## [Obiettivo]
Riscrivi le righe partendo da quella che contiene "The image size" e fermandoti dopo quella che contiene "click(x=23, y=81)", sostituendo "navbar" con "barra di navigazione" e lasciando invariato tutto il resto. Non includere le immagini nella risposta.

## [Dati del compito]
((
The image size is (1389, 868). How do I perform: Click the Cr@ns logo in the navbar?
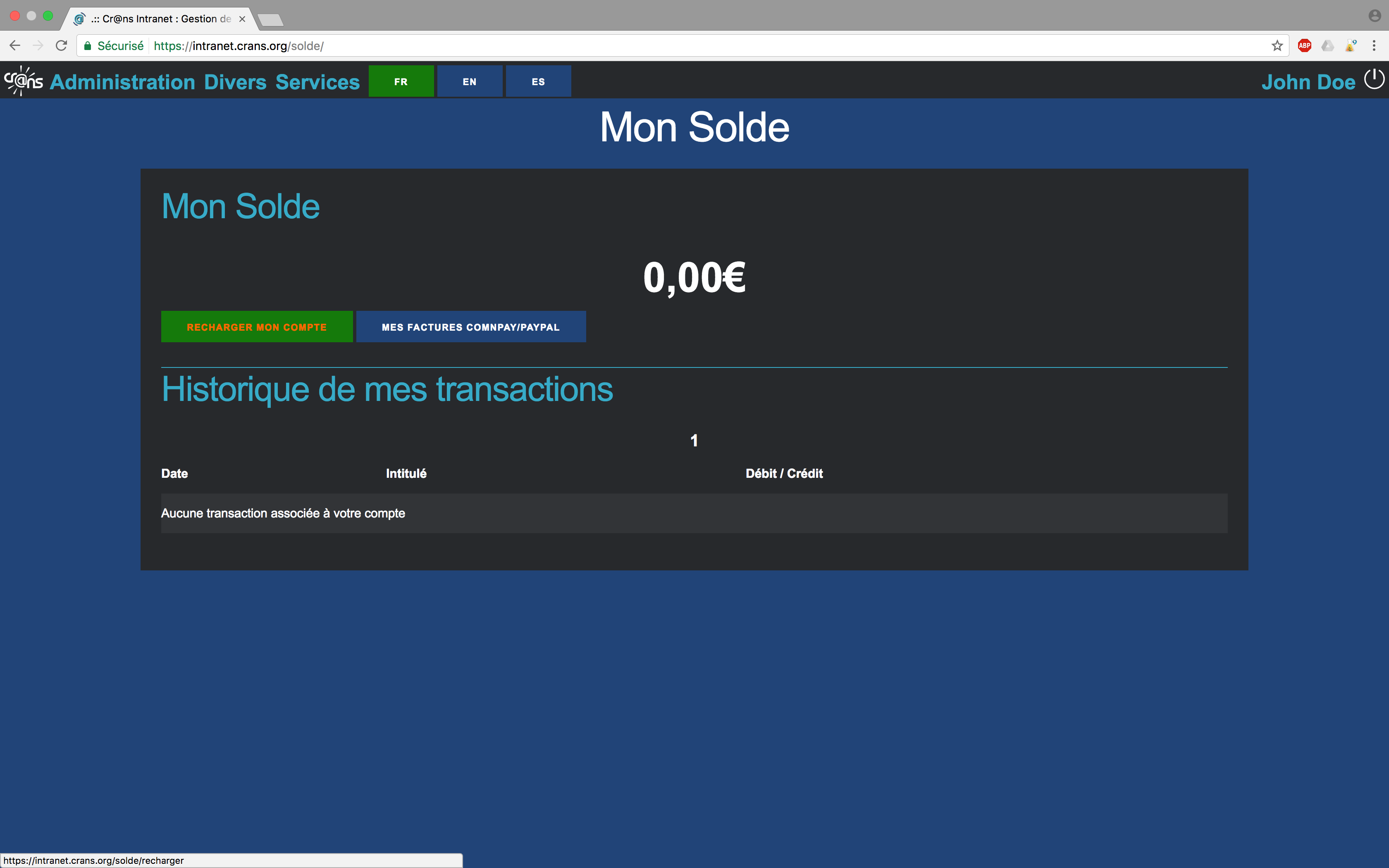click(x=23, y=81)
))
((
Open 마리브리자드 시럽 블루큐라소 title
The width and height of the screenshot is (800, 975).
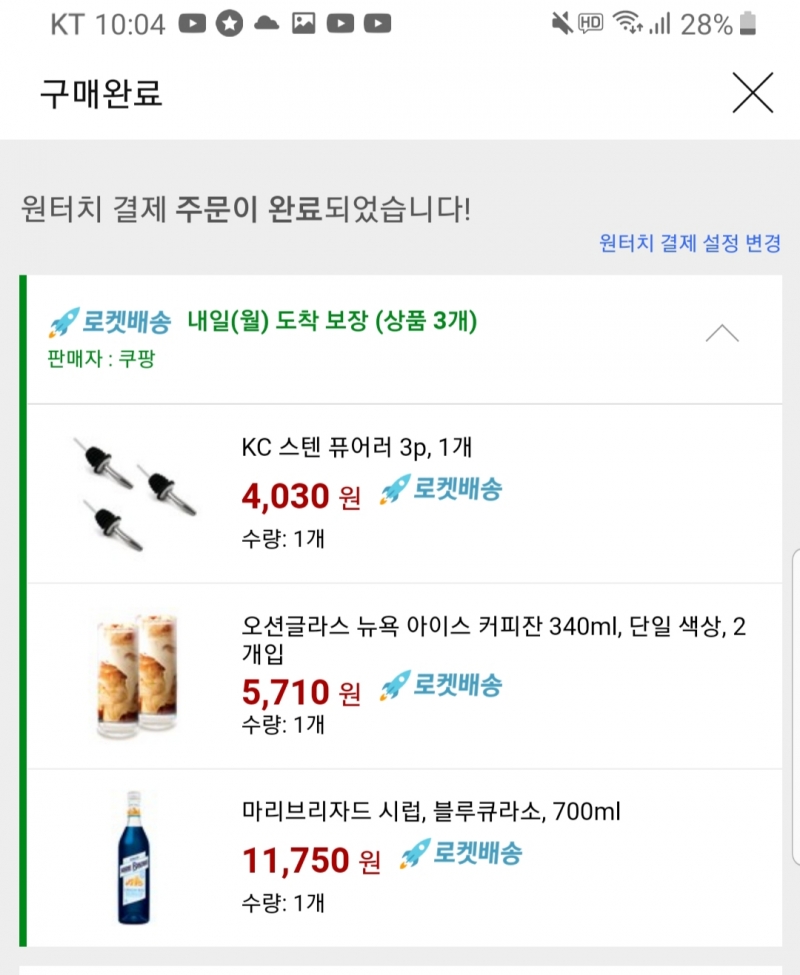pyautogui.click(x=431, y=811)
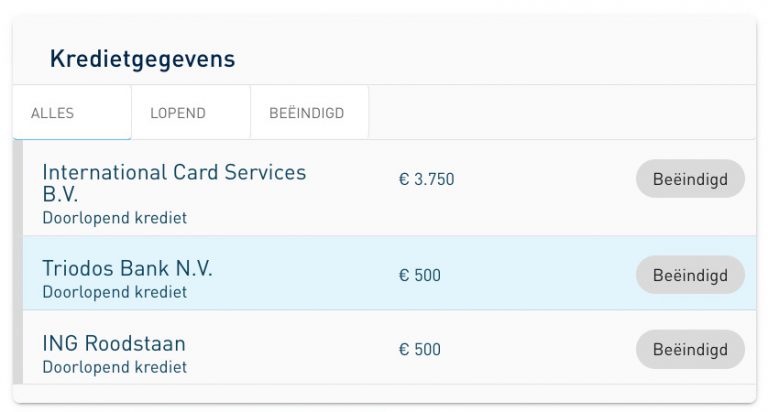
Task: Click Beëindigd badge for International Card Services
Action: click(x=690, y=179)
))
## [Soluzione]
The image size is (1389, 868). How do I perform: Click the Cr@ns logo in the barra di navigazione?
click(x=23, y=81)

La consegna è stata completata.